One version has the manager of the public TV station lying down in the doorway of a barber shop in order to detain the governor and catch his ear.

Susan Farmer file photoIt didn’t happen quite that way, says Susan Farmer, the black-dress-and-pearls general manager of Rhode Island’s only PTV station — WSBE, Providence.

“On April 3,” she says, “I received a call from the state budget office telling me I was getting official notification we were to be zero-funded for the coming year and gave me a date to close the station, the 15th of May.”

Unable to get an appointment to see the governor and with just 36 hours before the governor’s proposed state budget went to the printer, Farmer found out where she could find the governor the next day.

Gov. Bruce Sundlun, it turned out, would be vowing “no new taxes” in remarks to a political club meeting in the back room of a popular political hangout, Joe Pashalian’s Boston Submarine Shop in Providence.

When he emerged from the sub shop, Farmer was waiting by his limo. “I said to the trooper, `If you drive that car over this body, you’ll live to regret it,’” she recalls.

She denies reclining in front of the car’s wheels — or in front of a barber shop.)

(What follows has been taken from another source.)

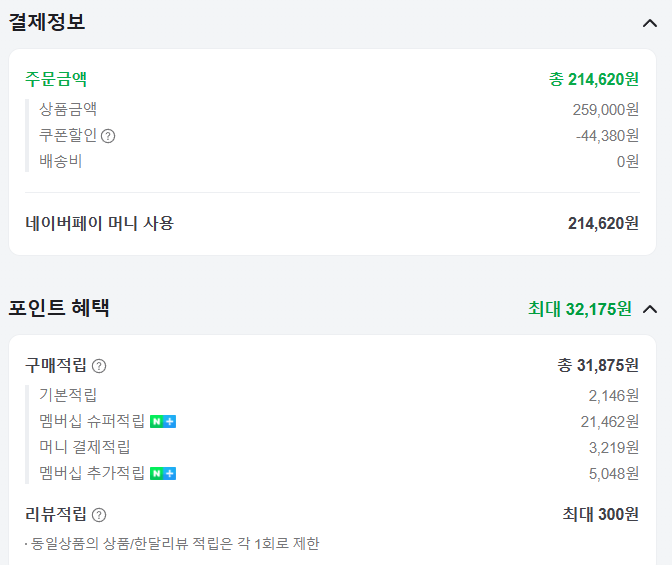
Task: Collapse the 결제정보 section
Action: (x=649, y=22)
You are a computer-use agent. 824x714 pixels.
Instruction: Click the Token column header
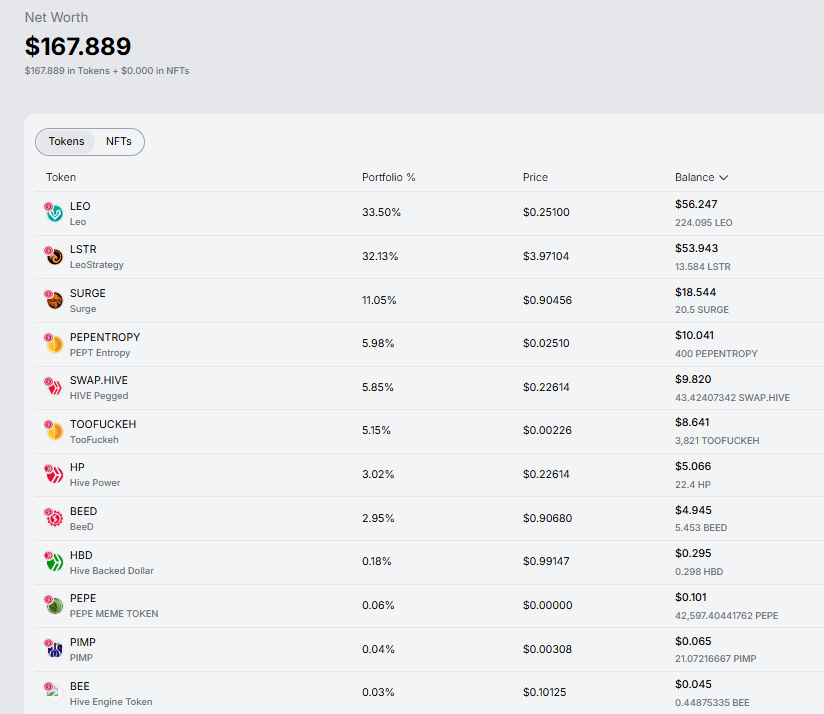[61, 178]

Farmer begged Sundlun to hear a brief appeal and then, as reporters looked on, urged him to give her time to look for outside funding. She argued that providing college-credit courses and high-school-equivalency courses in person would cost far more than by broadcast. And she pointed out that the station’s private fundraising pays for PBS shows.

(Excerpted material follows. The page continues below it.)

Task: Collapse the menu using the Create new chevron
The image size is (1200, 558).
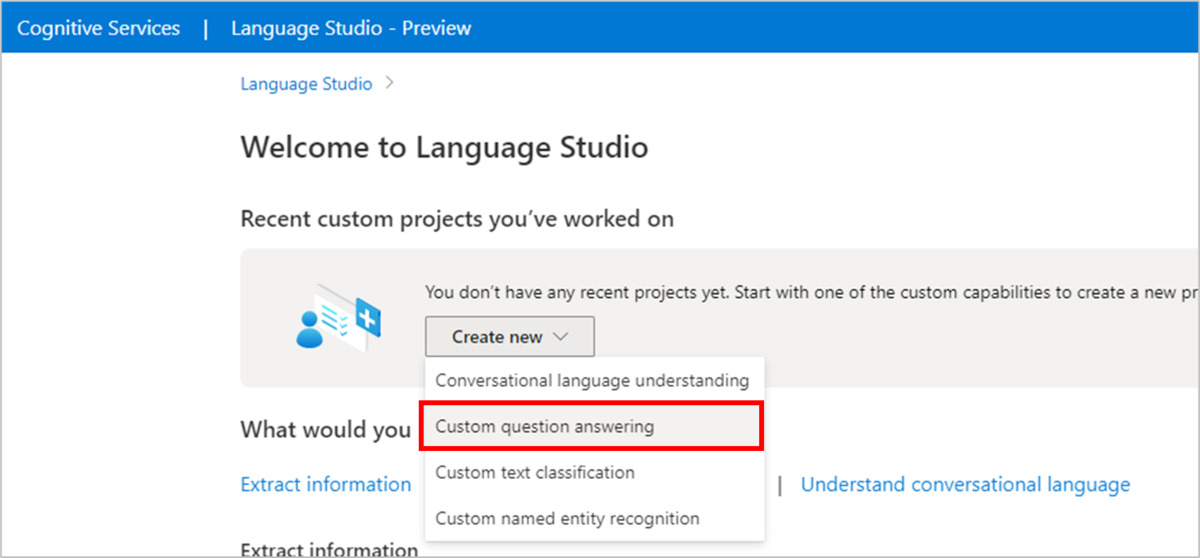Action: 561,337
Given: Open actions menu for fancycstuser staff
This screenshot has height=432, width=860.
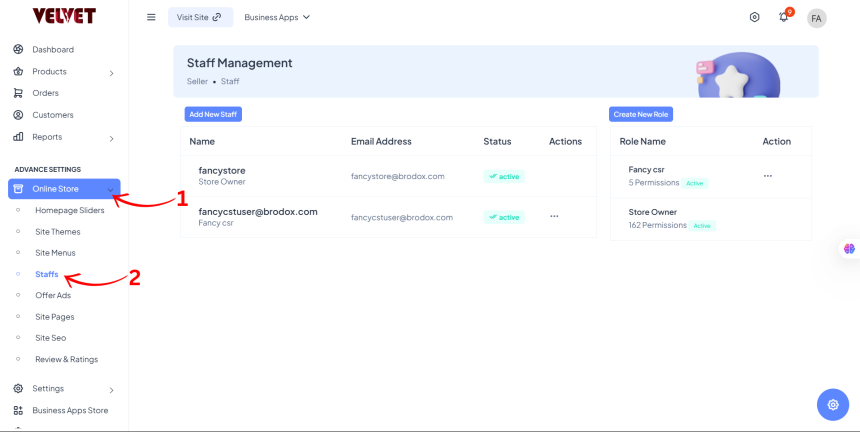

When the governor emerged from the sub shop, Susan Farmer was waiting by his limo.

The governor may well have been persuaded by her point that the state would have to continue paying $800,000 a year on its debt for WSBE’s new headquarters — which had just gone online in March — whether the station was mothballed or not.

Or maybe the appeal touched his professional sympathy — he had previously been chairman of Outlet Broadcasting, a major TV company based in Providence.

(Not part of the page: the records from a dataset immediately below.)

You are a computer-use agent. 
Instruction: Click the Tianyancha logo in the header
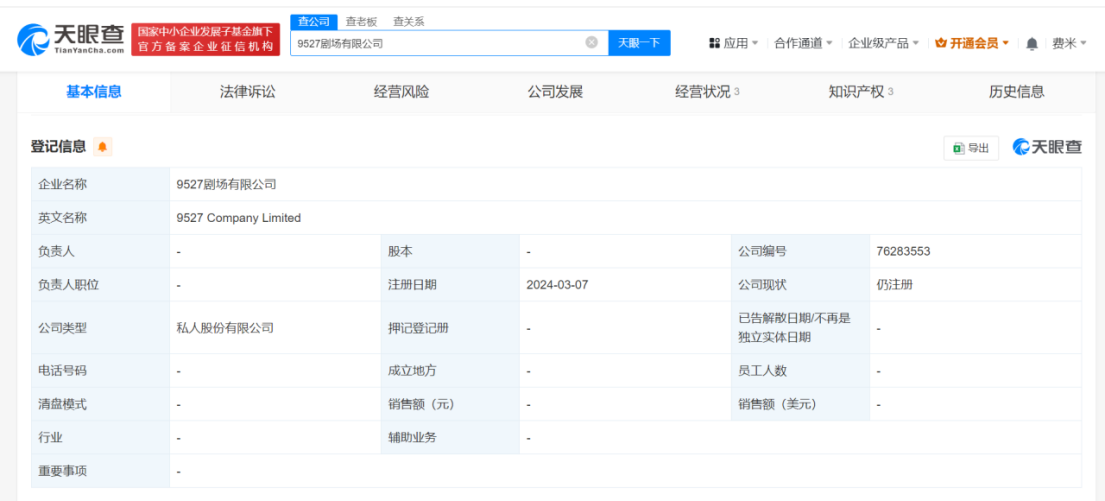[x=71, y=40]
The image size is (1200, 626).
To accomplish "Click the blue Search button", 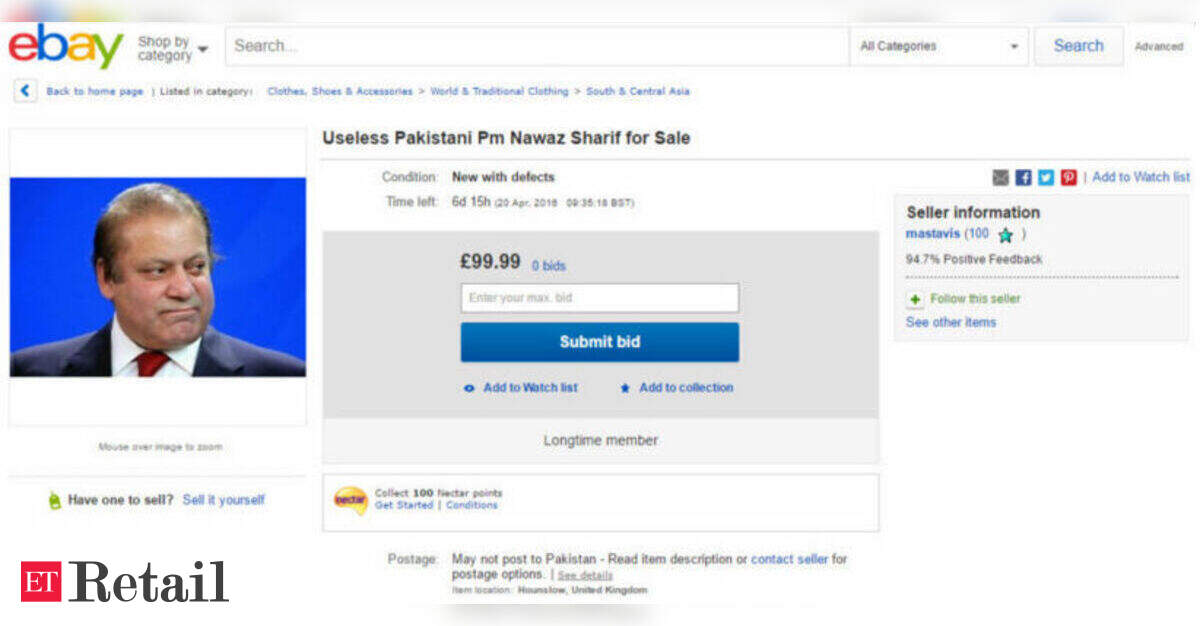I will (x=1078, y=46).
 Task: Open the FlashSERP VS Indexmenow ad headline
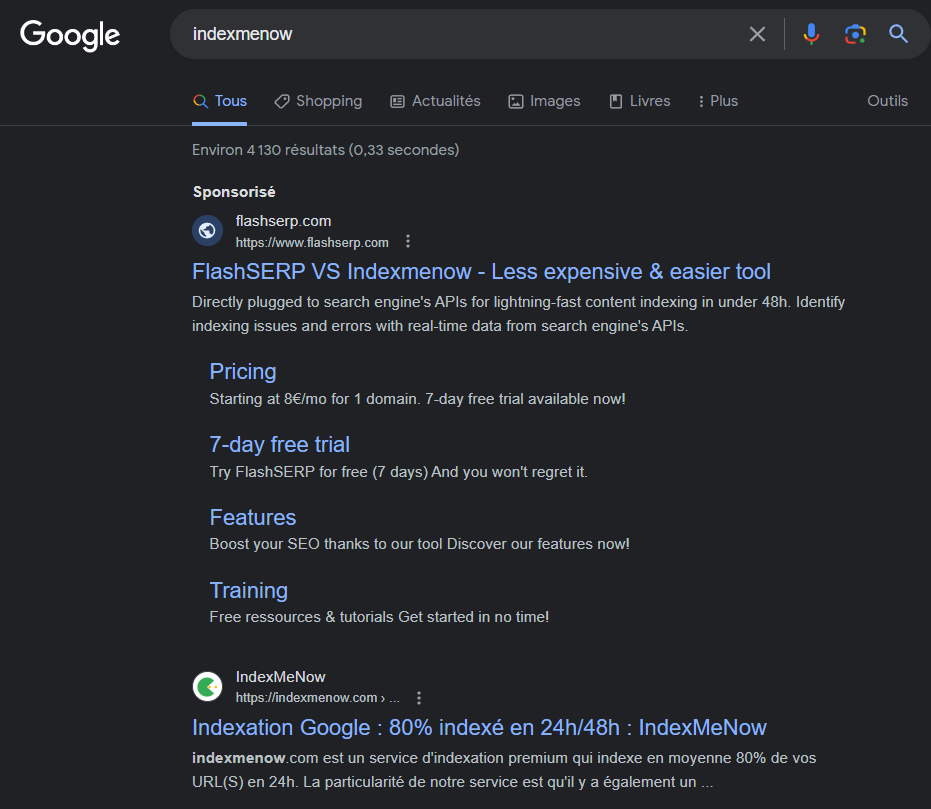(x=481, y=271)
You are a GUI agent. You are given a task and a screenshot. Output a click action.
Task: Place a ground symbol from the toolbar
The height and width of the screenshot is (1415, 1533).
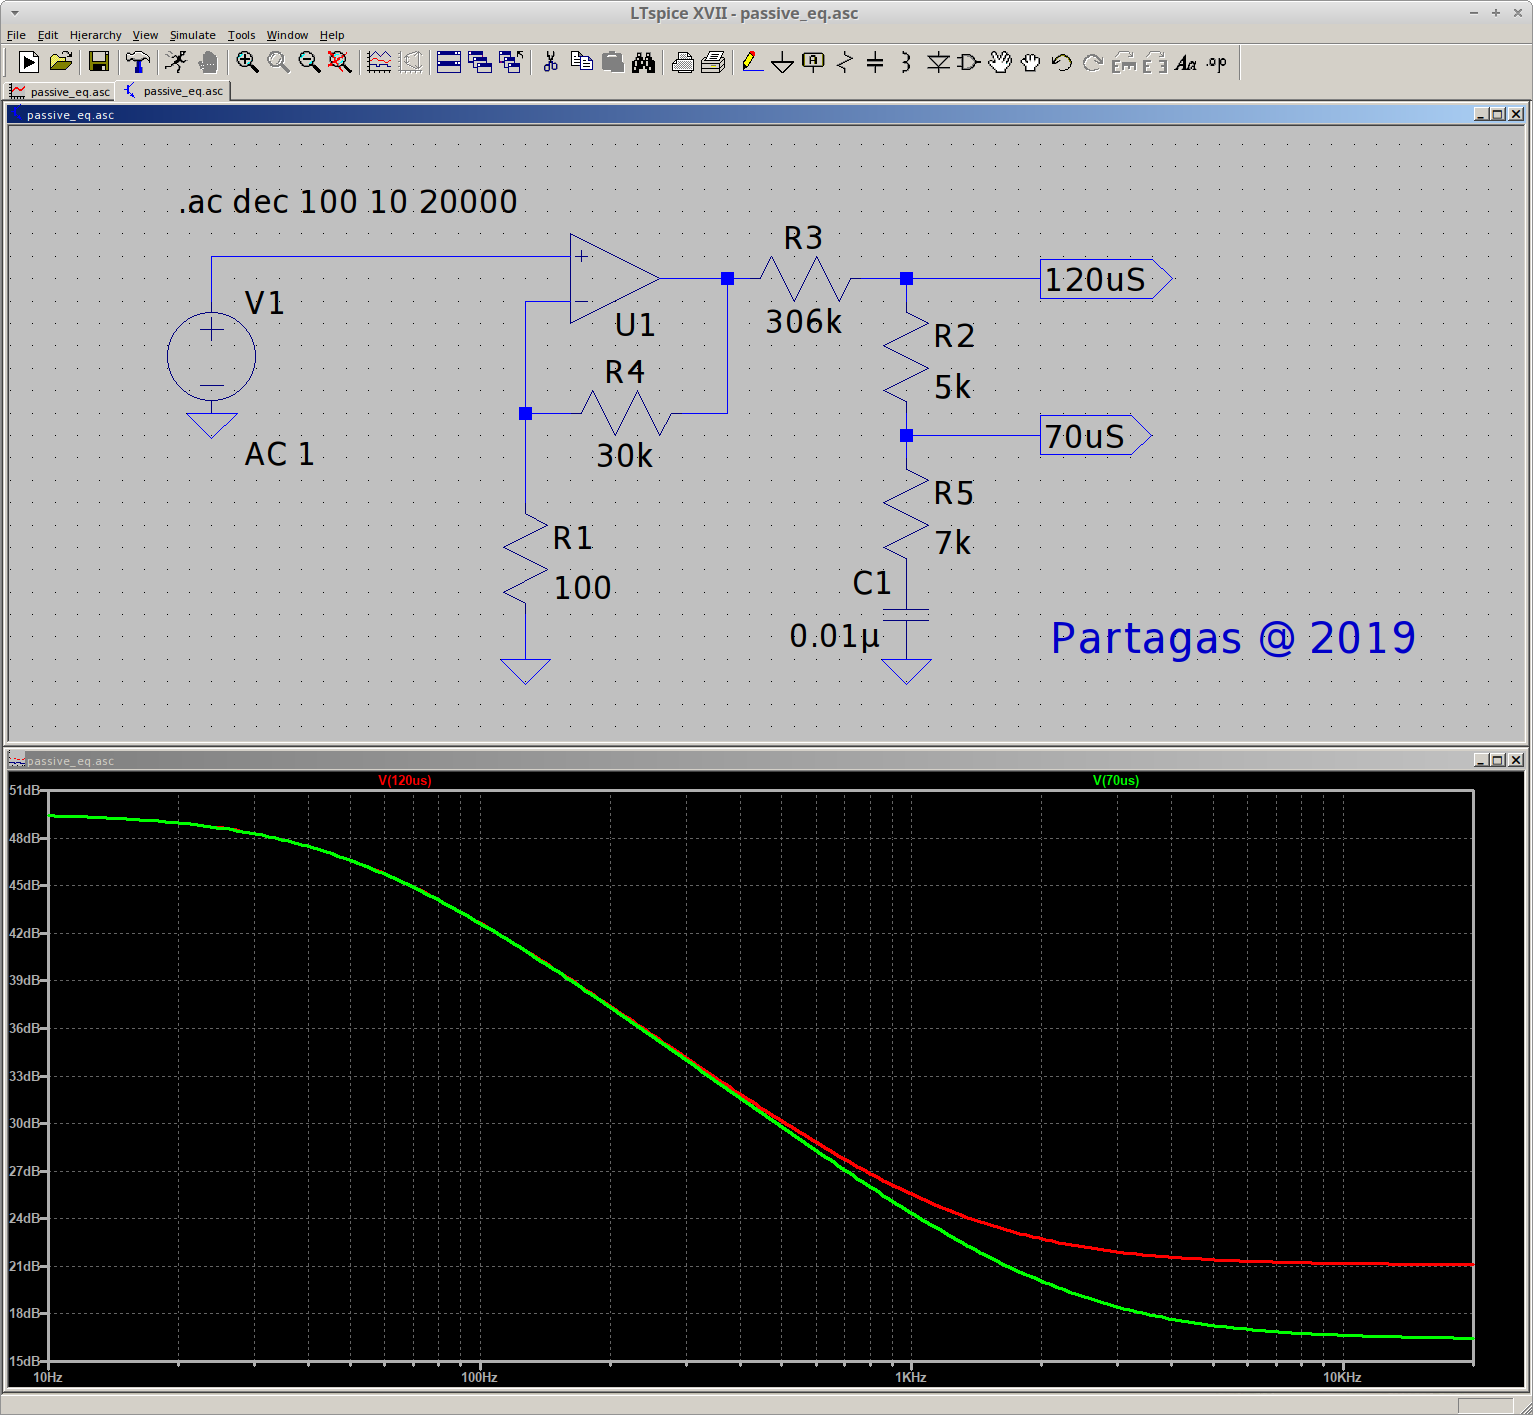(x=783, y=63)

The governor left for a final budget meeting with his staff, but phoned Farmer that afternoon to ask what her “absolute minimum” was.

“I said, ‘80 percent,’ knowing I’d never get any more anyway, because many of the state agencies were being cut by 20 percent. And then I said, `Maybe 75 percent.’”

And that’s what Sundlun later that day decided to give WSBE — though it was 75 percent of an already-reduced appropriation he had been considering. Farmer had succeeded in saving $1,076,000 of her budget.

State funding, nevertheless is down. If you count a cut that came in November, the loss within a year now amounts to $460,000, by Farmer’s estimation. Overall, her budget is down from $3.5 million to $2.2 million. Next July, the state’s part of it will fall another 15 percent, she expects. In four years, the state’s share of WSBE’s cash support has dropped from 70 to 43 percent. Half of the staff positions are vacant, and the studios operate only one day a week.

To keep the transmitter warm, WSBE has approximately tripled fundraising in the four years under the direction of Farmer, a former Republican secretary of state. Her “ability to put the arm on people” for donations is celebrated in local newspapers and the governor pretends to fend her off when he sees her.

Farmer doesn’t seem to mind the growing legend.  She admits with a trace of satisfaction: “I’ve gotten now so that people won’t get into elevators with me anymore.”